Problem statement: Would you please output, word for word, the span of the listing below that opens on the line containing "Task: Click the" and closes on the line containing "The width and height of the screenshot is (1400, 847)."? Include both ends and nothing more.

Supplied data:
--*--

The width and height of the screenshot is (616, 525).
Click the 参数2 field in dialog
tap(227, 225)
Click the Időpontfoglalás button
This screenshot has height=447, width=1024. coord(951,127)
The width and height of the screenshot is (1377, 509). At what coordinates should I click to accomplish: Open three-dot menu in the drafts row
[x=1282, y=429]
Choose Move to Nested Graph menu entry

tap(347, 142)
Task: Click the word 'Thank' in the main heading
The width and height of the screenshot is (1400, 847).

--*--

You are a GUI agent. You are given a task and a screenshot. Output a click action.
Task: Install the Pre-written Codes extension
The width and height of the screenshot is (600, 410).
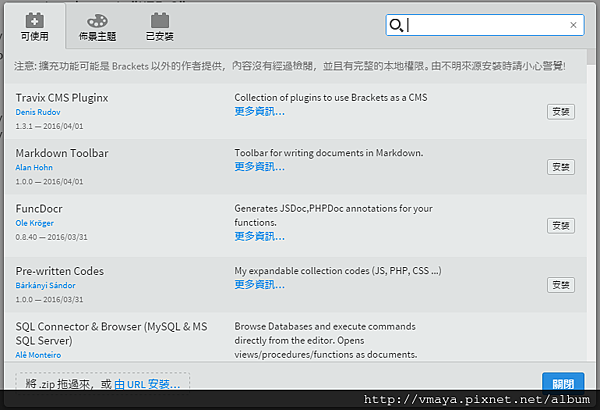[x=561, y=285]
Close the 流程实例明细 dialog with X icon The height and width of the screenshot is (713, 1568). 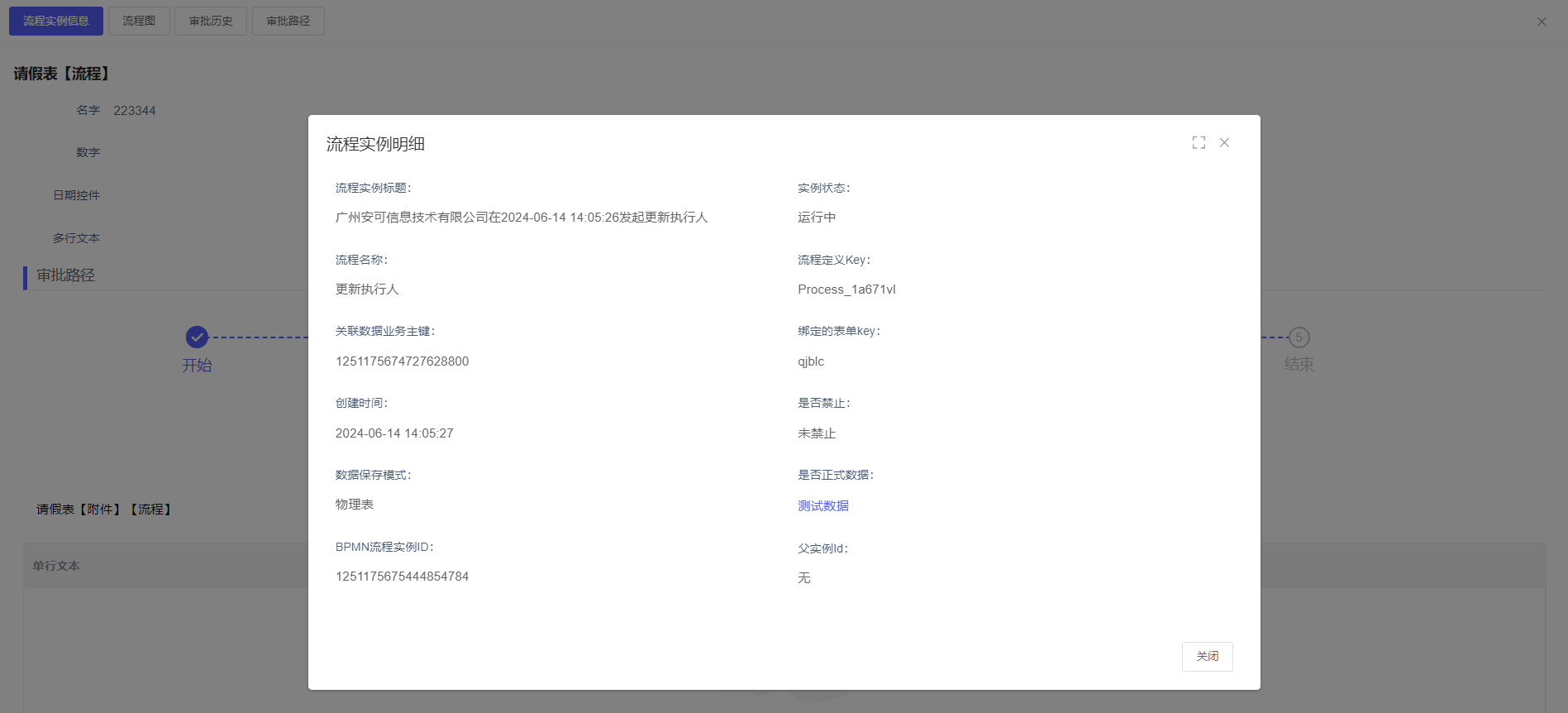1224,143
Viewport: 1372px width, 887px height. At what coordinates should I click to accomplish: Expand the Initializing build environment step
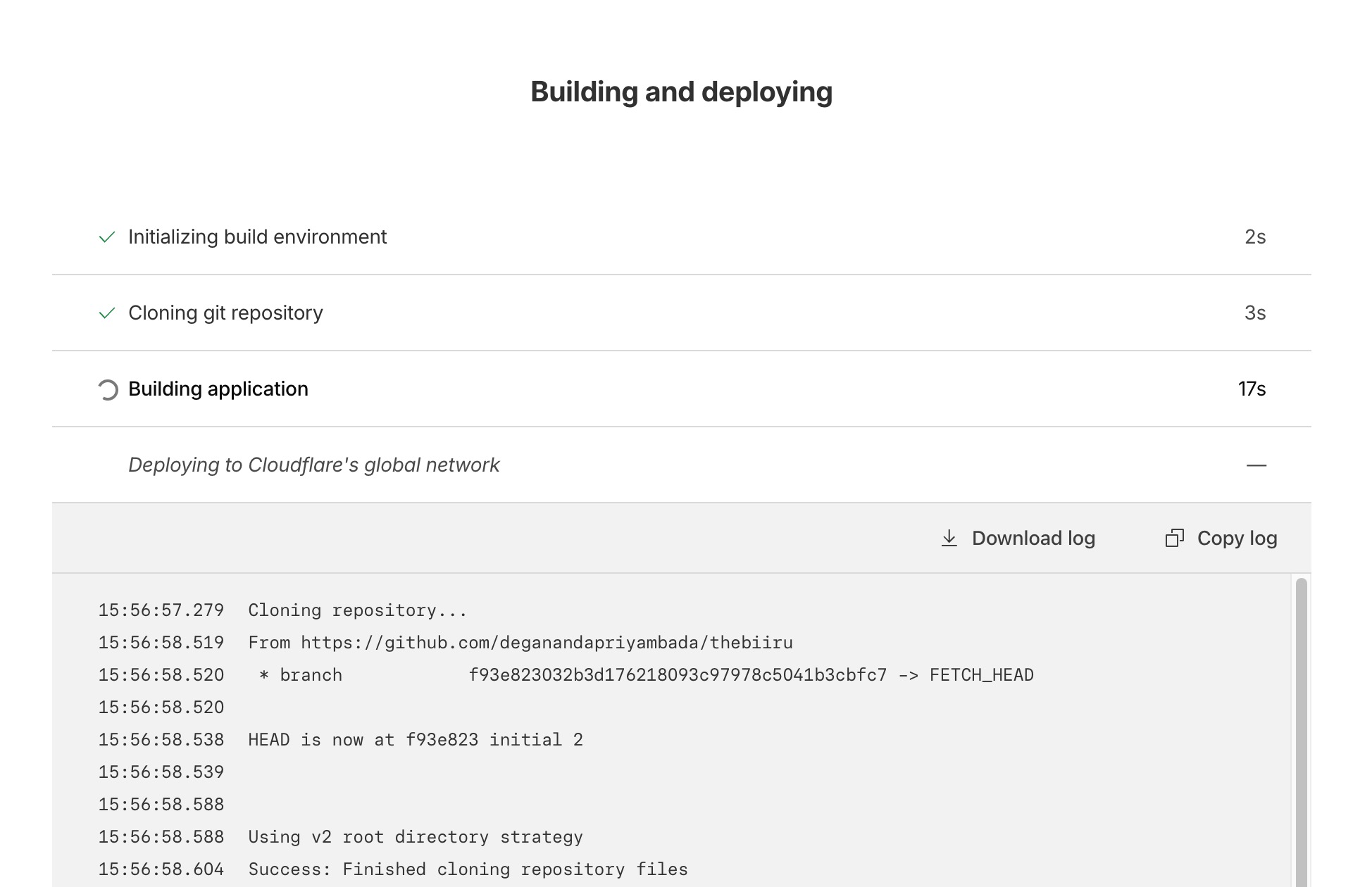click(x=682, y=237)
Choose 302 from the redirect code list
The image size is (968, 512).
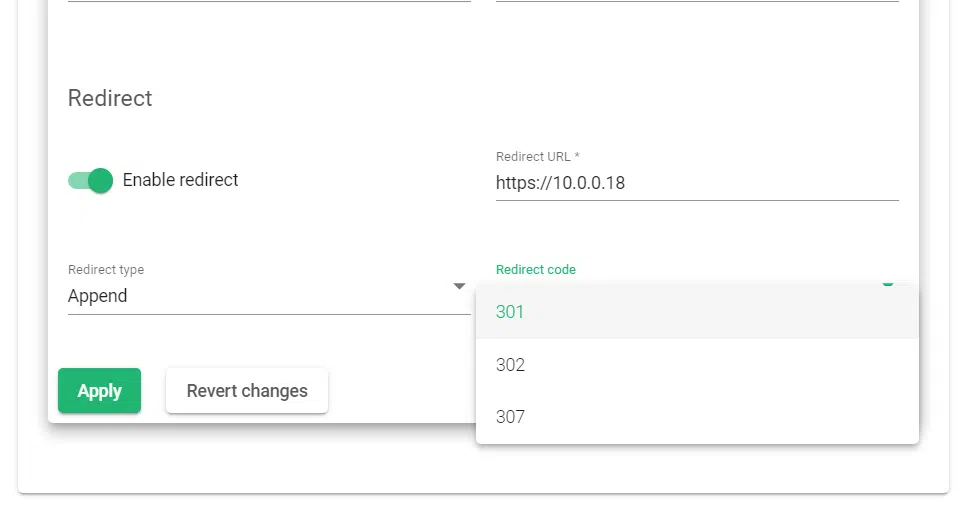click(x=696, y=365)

--*--

Answer box:
Task: Click the word 'Thank' in the main heading
The width and height of the screenshot is (1400, 847).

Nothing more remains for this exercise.